Expand A64 SVE scatter/gather memory access instructions

ARM has a rich set of SVE instructions1. For clients that need to instrument memrefs (e.g. drcachesim), we need to expand them to scalar loads and stores, like what we did for x86 scatter/gather in #2985 (closed). These instructions have many variants; I'm summarising my understanding below. 1 and the Scalable Vector Extension of the Arm manual2 have a more detailed discussion.

There are multiple ways in which the memory address can be specified. These are all predicated loads/stores, meaning that an element may be active or inactive, based on special predicate registers. They have either the LD1* or ST1* prefix

Scalar + immediate: For contiguous access. Memory address is generated by a 64-bit scalar base and immediate index.
Scalar + scalar: For contiguous access. Memory address is generated by a 64-bit scalar base and scalar index which is added to the base address.
Scalar + vector: For possible non-contiguous access, also known as gather load/scatter store. Memory addresses are generated by a 64-bit scalar base plus vector index.
Vector + immediate: For possible non-contiguous access, also known as gather load/scatter store. Memory addresses are generated by a vector base plus immediate index.

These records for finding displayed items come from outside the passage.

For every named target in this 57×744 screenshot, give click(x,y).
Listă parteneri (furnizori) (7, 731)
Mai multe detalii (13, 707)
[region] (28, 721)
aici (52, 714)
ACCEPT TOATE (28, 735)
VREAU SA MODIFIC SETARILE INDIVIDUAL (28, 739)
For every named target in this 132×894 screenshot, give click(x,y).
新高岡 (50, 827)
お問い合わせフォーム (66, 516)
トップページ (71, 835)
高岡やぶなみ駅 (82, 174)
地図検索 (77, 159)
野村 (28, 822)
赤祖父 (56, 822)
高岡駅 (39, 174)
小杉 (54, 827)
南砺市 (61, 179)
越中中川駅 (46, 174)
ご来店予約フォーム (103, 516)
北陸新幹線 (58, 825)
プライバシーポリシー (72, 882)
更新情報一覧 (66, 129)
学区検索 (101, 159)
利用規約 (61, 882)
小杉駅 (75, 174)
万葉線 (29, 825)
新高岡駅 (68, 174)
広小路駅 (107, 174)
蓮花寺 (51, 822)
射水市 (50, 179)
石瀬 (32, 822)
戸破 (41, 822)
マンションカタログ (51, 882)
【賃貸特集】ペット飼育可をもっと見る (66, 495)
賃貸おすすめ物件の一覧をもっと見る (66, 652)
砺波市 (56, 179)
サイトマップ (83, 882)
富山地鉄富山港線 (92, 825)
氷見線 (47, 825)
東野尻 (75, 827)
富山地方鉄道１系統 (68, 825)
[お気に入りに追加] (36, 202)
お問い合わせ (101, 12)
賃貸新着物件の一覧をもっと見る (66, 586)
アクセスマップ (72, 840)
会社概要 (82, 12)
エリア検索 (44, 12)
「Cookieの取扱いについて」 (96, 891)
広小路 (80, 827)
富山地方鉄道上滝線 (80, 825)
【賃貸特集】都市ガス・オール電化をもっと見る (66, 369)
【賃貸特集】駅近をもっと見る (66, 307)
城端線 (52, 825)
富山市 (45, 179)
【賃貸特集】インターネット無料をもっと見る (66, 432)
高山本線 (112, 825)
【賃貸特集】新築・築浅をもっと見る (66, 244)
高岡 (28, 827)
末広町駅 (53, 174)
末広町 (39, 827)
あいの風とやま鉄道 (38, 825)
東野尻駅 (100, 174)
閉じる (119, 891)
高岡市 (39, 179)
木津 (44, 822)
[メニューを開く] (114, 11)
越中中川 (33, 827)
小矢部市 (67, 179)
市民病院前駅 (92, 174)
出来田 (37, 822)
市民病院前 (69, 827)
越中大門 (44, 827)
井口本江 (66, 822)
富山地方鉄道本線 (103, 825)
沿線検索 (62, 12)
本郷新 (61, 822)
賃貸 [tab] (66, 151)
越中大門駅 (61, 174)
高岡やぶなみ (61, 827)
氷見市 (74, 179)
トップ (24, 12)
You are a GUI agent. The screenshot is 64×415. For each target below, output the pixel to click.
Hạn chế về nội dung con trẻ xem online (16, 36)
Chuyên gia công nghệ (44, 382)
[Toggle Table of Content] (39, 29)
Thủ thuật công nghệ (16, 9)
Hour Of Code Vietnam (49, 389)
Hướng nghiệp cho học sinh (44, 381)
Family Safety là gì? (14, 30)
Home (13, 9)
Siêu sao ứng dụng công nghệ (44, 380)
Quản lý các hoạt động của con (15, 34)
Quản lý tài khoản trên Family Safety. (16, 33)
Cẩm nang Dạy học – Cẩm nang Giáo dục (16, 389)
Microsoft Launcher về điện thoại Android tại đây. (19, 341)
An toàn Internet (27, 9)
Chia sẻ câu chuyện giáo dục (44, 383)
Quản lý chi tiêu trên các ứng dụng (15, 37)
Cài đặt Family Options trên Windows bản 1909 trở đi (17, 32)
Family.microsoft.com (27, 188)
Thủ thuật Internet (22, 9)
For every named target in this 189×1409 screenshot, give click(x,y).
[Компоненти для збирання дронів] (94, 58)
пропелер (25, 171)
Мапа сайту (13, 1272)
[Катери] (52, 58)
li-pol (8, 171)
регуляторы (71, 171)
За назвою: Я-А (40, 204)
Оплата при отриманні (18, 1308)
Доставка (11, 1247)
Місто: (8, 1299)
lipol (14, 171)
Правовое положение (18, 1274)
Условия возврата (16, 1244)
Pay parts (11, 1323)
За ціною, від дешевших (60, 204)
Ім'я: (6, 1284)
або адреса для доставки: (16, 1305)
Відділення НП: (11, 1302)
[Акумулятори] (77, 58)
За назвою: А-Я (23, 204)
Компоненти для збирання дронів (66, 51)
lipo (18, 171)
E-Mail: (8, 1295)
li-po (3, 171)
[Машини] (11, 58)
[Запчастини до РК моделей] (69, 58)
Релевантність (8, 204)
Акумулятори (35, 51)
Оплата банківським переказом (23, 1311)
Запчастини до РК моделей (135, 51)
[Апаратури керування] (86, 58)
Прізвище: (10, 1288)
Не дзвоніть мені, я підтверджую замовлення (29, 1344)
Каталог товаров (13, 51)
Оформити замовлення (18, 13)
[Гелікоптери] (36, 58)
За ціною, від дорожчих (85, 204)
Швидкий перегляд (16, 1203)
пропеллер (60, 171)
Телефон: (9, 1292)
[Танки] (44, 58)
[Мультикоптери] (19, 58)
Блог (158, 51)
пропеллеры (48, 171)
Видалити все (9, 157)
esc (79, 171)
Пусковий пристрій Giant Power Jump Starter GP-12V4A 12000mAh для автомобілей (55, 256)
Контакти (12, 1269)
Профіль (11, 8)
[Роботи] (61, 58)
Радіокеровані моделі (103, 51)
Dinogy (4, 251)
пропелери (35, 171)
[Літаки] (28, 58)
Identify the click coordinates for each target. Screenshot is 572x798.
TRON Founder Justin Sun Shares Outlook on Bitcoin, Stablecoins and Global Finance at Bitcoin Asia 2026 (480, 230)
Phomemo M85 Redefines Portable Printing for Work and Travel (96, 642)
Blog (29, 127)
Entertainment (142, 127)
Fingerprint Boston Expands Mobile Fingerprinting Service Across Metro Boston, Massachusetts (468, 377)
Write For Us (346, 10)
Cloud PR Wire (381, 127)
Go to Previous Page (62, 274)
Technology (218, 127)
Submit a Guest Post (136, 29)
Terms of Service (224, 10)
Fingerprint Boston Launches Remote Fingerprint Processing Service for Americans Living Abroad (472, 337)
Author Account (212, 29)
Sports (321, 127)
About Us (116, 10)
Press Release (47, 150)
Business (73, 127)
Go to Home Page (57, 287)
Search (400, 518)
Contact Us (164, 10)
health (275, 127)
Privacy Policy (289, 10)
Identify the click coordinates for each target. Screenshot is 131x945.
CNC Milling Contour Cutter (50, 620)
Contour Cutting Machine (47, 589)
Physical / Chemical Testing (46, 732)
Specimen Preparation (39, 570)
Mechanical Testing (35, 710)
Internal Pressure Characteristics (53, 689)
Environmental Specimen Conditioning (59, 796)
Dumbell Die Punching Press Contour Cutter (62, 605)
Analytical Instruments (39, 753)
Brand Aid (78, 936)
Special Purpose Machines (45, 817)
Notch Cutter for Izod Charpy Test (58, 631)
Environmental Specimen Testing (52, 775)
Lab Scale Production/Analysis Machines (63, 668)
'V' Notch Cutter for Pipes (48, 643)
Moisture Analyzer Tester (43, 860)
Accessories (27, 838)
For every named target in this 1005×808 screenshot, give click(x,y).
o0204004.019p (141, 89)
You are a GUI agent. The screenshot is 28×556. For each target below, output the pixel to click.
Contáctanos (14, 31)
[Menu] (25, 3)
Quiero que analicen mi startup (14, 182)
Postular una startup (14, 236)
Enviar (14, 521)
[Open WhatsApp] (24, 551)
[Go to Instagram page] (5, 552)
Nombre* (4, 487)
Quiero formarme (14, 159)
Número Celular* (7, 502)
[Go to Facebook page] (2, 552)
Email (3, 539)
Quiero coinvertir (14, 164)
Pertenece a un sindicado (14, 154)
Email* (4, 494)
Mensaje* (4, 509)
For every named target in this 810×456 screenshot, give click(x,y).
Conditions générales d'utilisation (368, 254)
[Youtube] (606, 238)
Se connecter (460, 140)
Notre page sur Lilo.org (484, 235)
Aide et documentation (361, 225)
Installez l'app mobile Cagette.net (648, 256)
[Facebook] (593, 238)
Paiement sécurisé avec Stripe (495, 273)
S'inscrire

There are variants with different element sizes (unsigned double-word; signed and unsigned byte, halfword, word).

Faults for non-active elements are always suppressed. There are different load instruction variants based on how faults for active elements are treated: besides the usual, each of the above has a “first fault” (faults only for first active element) and “non fault” variants.

For “scalar plus scalar” and “scalar plus immediate” load instructions, there are variants that allow reading contiguous 2/3/4 elements, each to the same element number in 2/3/4 vector registers. These have LDN* or STN* prefix, where N=2/3/4.

There are also some un-predicated instructions (LDR and STR) that use the "scalar + immediate" scheme to load/store vectors or predicate registers.

The x86 scatter/gather that we handled in #2985 (closed) is the "scalar + vector" variant with regular faulting behaviour. More work will be required to adapt drx_expand_scatter_gather to these other variants.

For the contiguous access variants, we could model them as a single memory address with a larger size. But this is not a correct model, because each element can be active/inactive based on the predicate register, so the memory addresses that end up being accessed can be non-contiguous. It'll be correct to model them as scatter/gather, using multiple element-sized accesses.